In this study, we demonstrated that a simple and ubiquitous environmental factor, mineral surfaces, can selectively enrich longer RNAs from a pool of short random RNA molecules. The tendency for size selection observed with a wide variety of minerals (Fig. 1A) suggests that the basis of this selection is not different chemical compositions of each mineral (e.g., different metals and charges) but surface structures, as confirmed by a mathematical model based on thermodynamic considerations (Fig. 3). Longer RNAs can be enriched more than shorter RNAs because of a general entropic cost of adsorption to surfaces. Moreover, not only did we find that a ribozyme can function with a prebiotic mineral other than montmorillonite,^8,23,24 hydroxyapatite, we also showed that the recombinase ribozyme and the surfaces synergistically shifted the RNA length distribution upwards (Fig. 2B and C). These results support the plausibility that mineral surfaces selected for longer RNAs, since diverse minerals were distributed throughout the early Earth, including submarine sites and evaporitic field environments,¹ both of which are candidate locales for the establishment of life.^32–34 A recent study showed that thermophoresis and convection through porous environments, such as might occur at a deep-sea hydrothermal vent, could select longer oligonucleotides.³⁵ Our study implies that the enrichment of longer genetic polymers may not have been restricted to specific milieus but could have occurred more widely on the early Earth. Slightly higher temperatures have been proposed for field environments,³⁴ and these could have augmented length enrichment (Fig. 1C and3D). It was previously shown that long RNAs adsorbed on mineral surfaces can promote RNA polymerization.³⁶ Such a positive feedback could have helped increase genetic complexity and, thereby, facilitate the emergence of the first ribozymes, which could then cooperate with minerals to further develop genetic information (Fig. 2). Overall, our results expand the potential environments within which life-like processes could begin.

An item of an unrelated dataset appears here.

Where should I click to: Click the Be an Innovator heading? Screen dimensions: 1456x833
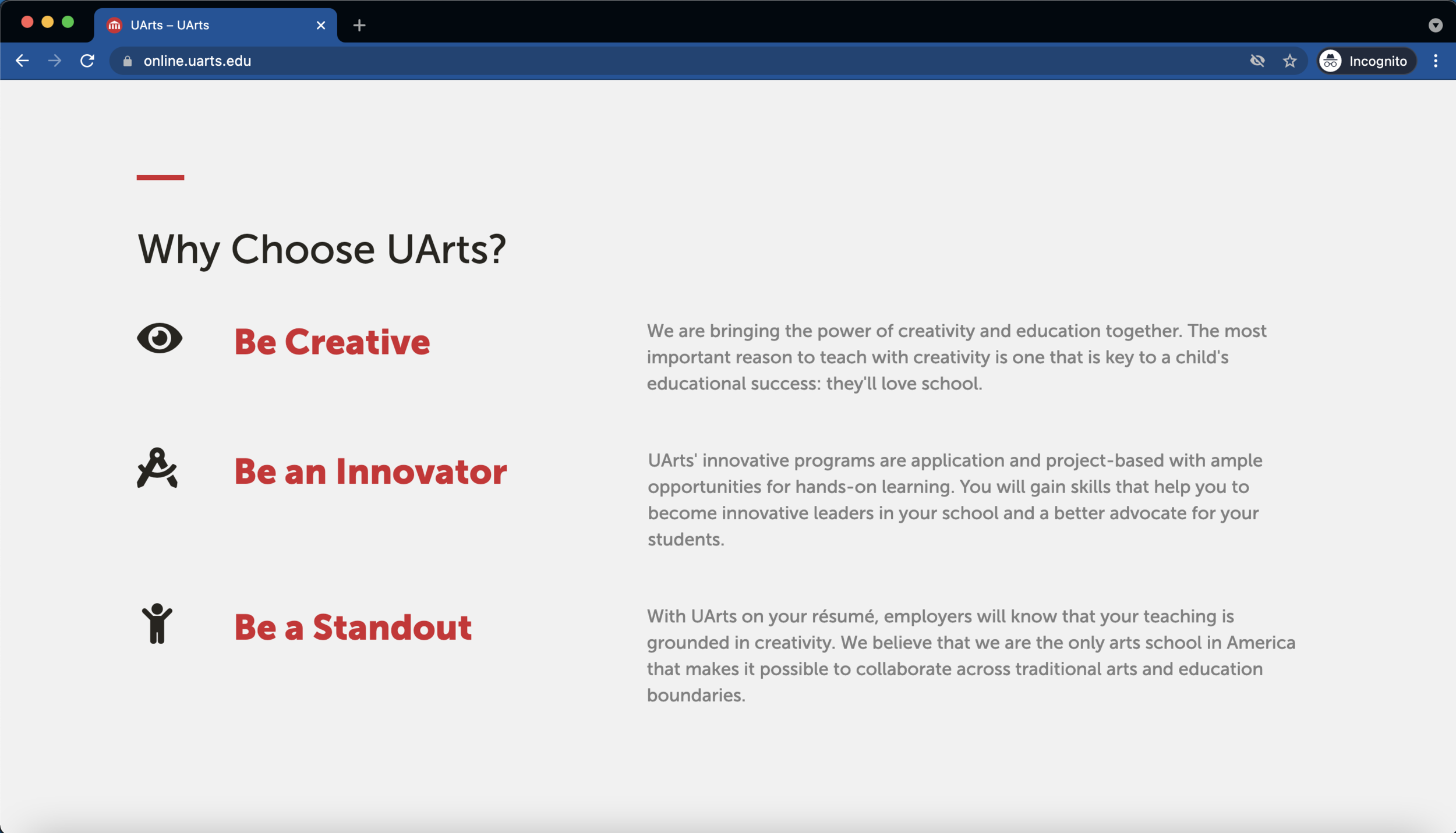370,472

In conclusion, we provided experimental evidence and a theoretical explanation that mineral surfaces have an innate potential to selectively enrich longer RNA molecules and that such surfaces can cooperate with catalytic RNA to further increase genetic complexity. These results demonstrate that mineral surfaces, ubiquitous environments on the Earth, may have assisted in the expansion of genetic information in the origins of life.